(Data for processing begins)
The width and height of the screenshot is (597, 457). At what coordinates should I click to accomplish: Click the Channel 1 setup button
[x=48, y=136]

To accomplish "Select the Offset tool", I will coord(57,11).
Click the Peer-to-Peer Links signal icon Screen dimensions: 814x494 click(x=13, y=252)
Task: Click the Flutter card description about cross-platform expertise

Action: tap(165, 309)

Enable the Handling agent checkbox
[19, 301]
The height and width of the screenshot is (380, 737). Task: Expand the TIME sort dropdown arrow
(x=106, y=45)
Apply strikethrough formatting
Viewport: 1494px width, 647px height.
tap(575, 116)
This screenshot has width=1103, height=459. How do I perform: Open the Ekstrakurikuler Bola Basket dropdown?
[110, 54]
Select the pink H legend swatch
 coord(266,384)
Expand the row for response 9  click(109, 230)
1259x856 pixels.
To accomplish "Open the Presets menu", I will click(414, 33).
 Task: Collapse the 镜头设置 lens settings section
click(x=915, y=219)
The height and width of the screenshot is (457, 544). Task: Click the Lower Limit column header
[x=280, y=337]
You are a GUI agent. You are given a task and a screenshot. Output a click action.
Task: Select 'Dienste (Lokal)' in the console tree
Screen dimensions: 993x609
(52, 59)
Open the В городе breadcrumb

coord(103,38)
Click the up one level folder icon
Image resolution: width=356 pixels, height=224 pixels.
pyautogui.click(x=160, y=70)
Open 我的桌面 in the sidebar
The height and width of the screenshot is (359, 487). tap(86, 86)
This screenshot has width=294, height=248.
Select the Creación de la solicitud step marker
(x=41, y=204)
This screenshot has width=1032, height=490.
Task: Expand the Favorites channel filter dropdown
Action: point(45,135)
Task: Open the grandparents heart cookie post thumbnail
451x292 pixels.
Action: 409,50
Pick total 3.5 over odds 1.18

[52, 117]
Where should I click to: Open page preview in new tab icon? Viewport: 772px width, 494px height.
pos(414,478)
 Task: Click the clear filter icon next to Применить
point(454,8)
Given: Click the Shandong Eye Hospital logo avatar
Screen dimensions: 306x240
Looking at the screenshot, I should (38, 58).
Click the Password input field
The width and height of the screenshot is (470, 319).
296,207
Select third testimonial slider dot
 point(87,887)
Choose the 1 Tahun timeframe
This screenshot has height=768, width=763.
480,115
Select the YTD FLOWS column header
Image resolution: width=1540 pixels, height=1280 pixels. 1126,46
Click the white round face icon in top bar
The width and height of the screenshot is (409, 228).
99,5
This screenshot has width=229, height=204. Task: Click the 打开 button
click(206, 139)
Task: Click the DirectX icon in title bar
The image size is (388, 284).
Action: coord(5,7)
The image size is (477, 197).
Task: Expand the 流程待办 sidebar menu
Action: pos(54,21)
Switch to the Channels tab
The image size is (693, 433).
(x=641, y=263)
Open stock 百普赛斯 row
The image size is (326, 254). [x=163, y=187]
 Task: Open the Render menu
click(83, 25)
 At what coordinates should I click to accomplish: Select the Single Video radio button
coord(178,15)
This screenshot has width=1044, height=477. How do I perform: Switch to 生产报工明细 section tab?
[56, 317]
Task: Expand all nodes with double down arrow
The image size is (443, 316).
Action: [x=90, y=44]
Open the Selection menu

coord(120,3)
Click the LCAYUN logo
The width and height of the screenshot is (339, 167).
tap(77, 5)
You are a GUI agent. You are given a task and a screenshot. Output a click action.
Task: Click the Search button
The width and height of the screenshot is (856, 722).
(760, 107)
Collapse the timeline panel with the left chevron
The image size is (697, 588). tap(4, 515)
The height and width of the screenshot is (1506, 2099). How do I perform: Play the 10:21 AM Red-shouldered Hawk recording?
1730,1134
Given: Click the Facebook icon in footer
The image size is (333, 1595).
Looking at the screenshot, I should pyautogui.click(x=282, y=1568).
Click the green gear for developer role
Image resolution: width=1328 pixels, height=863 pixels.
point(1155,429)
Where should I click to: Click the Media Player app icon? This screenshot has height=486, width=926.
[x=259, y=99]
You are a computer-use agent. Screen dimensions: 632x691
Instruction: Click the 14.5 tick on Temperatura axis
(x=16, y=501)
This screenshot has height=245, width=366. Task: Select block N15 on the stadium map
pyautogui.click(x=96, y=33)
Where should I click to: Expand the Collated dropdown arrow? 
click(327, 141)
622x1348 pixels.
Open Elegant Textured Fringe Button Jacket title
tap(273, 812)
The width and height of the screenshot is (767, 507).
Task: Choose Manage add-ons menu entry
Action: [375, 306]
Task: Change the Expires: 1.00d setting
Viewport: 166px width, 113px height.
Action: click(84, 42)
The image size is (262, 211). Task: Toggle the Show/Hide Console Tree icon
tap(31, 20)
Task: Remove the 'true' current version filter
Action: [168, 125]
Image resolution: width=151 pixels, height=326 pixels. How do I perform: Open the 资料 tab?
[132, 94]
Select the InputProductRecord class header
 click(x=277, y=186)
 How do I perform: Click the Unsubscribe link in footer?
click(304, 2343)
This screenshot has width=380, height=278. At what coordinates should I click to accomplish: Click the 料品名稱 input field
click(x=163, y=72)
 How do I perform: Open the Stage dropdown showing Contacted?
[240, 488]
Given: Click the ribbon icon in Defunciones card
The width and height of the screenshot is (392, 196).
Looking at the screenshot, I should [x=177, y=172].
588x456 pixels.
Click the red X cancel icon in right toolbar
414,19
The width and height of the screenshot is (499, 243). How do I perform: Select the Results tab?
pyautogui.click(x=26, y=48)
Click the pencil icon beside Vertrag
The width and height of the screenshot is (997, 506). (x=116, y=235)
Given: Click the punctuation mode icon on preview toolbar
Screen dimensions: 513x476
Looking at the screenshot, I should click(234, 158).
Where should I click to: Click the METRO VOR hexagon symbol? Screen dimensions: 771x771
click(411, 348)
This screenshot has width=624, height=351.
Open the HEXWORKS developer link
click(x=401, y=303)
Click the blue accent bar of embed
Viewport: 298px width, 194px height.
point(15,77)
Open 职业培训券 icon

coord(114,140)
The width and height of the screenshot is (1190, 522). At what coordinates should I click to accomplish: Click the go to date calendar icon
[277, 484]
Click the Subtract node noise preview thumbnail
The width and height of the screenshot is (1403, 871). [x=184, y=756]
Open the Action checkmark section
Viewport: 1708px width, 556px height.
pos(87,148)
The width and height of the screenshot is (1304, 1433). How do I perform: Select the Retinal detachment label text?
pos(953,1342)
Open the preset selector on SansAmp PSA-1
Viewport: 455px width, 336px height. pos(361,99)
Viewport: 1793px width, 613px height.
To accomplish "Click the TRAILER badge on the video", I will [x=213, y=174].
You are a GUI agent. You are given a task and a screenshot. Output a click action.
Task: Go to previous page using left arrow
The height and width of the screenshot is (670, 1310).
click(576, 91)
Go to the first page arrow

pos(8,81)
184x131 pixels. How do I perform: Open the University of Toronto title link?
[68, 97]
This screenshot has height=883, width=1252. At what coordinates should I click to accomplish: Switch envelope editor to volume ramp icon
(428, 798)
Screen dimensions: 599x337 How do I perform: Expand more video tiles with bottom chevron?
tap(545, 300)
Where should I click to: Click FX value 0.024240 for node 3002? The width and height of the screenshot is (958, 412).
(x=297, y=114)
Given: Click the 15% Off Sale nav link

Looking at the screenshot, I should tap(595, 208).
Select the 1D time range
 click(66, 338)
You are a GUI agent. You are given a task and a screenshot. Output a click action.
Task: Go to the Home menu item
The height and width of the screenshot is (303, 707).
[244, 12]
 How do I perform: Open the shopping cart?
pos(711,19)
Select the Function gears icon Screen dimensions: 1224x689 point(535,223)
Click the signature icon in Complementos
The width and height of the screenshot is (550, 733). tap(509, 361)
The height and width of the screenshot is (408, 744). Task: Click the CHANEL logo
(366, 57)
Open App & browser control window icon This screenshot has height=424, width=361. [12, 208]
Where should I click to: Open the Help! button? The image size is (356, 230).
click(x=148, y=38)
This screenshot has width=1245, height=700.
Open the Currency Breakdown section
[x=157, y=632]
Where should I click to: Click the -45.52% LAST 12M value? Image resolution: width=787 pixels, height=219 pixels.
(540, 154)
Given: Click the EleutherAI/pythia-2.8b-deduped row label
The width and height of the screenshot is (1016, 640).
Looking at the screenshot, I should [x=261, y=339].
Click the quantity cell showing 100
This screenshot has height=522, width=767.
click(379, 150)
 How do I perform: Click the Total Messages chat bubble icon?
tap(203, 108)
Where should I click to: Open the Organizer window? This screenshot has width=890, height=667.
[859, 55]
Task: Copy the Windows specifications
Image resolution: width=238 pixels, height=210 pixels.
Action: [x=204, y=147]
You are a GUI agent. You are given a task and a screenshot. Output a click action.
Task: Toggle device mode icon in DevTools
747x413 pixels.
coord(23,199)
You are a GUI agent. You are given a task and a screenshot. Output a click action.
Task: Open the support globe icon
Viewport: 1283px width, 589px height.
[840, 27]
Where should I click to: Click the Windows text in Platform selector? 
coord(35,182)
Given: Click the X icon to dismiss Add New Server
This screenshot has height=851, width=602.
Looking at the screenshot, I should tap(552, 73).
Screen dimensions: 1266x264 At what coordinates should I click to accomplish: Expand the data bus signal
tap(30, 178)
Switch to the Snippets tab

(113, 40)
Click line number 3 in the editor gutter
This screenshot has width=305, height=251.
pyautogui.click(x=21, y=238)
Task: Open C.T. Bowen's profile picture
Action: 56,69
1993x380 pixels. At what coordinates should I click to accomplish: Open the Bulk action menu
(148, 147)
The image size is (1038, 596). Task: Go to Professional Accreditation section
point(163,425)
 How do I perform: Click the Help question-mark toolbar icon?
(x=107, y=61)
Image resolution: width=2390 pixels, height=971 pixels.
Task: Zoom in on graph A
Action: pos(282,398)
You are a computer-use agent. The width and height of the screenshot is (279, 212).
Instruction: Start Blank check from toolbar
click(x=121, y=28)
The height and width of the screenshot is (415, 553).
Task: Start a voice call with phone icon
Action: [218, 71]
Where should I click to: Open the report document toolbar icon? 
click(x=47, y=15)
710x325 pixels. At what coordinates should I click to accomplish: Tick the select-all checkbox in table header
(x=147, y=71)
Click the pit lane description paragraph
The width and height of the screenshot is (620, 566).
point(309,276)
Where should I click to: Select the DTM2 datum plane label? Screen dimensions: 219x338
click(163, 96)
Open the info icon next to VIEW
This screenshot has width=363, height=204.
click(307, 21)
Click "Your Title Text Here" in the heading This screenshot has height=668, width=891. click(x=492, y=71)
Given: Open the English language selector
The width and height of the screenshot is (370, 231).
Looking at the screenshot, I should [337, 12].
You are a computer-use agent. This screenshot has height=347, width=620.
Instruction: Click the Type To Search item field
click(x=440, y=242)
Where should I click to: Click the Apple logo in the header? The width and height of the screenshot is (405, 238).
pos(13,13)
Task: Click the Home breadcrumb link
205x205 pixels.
(Data for processing ends)
What you should do:
Retrieve all lines from the data that contain the string "computer".

Written response:
You are a computer-use agent. Screen dimensions: 632x691
You are a computer-use agent. The width and height of the screenshot is (279, 212).
You are a computer-use agent. This screenshot has height=347, width=620.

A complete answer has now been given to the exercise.